Kotallo la studiò per un momento in silenzio, poi, con una calma che la prese alla sprovvista, mormorò: «Sai, straniera... ci sono poche persone che riescono a sopportare il mio silenzio. E ancor meno che riescono a darmi una tregua... senza far pesare la loro presenza.». Il suo sguardo si addolcì appena, ma era chiaro che quelle parole gli venivano da un luogo sincero e profondo. «Tu lo fai. Ed è una cosa rara.»

Aloy rimase senza parole per qualche secondo.

Era la prima volta che Kotallo si esponeva in quel modo, ed era una confessione che non si sarebbe mai aspettata. E questa cosa la colpì nel profondo, più dei complimenti sinceri che gli erano usciti quel pomeriggio.

C'era qualcosa di dolce, di quasi tenero, nel modo in cui l'aveva detto e, per un uomo del suo calibro, tanto abituato alla disciplina e alla solitudine, ammettere una cosa simile significava molto.

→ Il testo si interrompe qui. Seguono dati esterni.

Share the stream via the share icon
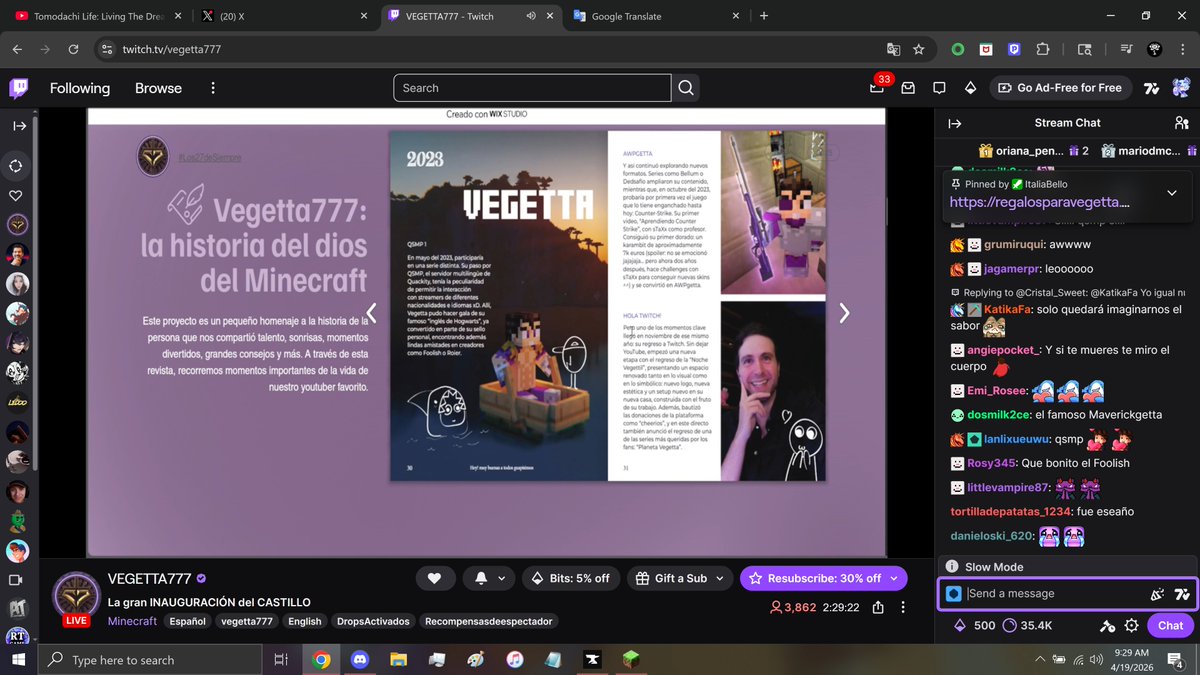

Un piccolo sorriso le sfiorò le labbra. «Non sono brava a fare grandi discorsi... ma credo di potermi abituare a stare in silenzio, se serve.», disse lei, con un tono più morbido, cercando di rispondere a quella strana vulnerabilità senza metterlo a disagio.

Kotallo non rispose subito, ma gli angoli della sua bocca si sollevarono appena, accennando un sorriso raro. «Forse...», disse infine, con quella sua calma caratteristica, «Forse è perché sei diversa da tutti gli altri, Aloy. In modi che nemmeno tu vedi.»

Aloy sentì una leggera fitta al petto, non di dolore, ma di sorpresa. Quella frase semplice, quasi casuale, la colpì più di quanto avrebbe mai immaginato. Lo guardò in quei suoi occhi scuri, provando a capire cosa stesse cercando di dirle davvero, ma tutto quello che trovò fu una sincerità disarmante, una dolcezza nascosta dietro la dura apparenza da guerriero indomito.

Non sapeva come rispondere.

Non era abituata a quel genere di parole, non certo da qualcuno come lui. Sentì il calore del fuoco sul viso, e, per un attimo, desiderò che le fiamme che le danzavano accanto potessero nascondere il rossore che le stava salendo alle guance.

Kotallo si voltò di nuovo verso il fuoco, rompendo quel momento con una naturalezza quasi studiata. «Qui c'è posto. Vieni.», e si sedette su uno dei tronchi usati come sedili accanto al perimetro del falò.

Aloy annuì, ancora un po' scossa dalla piega inaspettata della conversazione, sedendosi accanto a lui, che stava già affondando il mestolo nella mistura di carne e verdura cotta che aveva preso.

Lei lo richiamò, con un tono più leggero, la voce lieve, quasi spezzettata dall'imbarazzo. «Kotallo...»

Lui si fermò, guardandola sopra la spalla. «Mh?»

Aloy sorrise, stavolta con più sicurezza. «Anche tu sei... diverso. In modi che nemmeno tu vedi.»

L'uomo la fissò per un momento, poi, senza dire nulla, le fece un cenno di assenso e riprese a mangiare, le guance sollevate da un debole sorriso anche mentre continuava a masticare.

E mentre Aloy lo osservava di sottecchi, mettendo in bocca un cucchiaio di cibo alla volta, si rese conto che quel guerriero taciturno e caustico, contro ogni aspettativa, le stava diventando sempre più caro.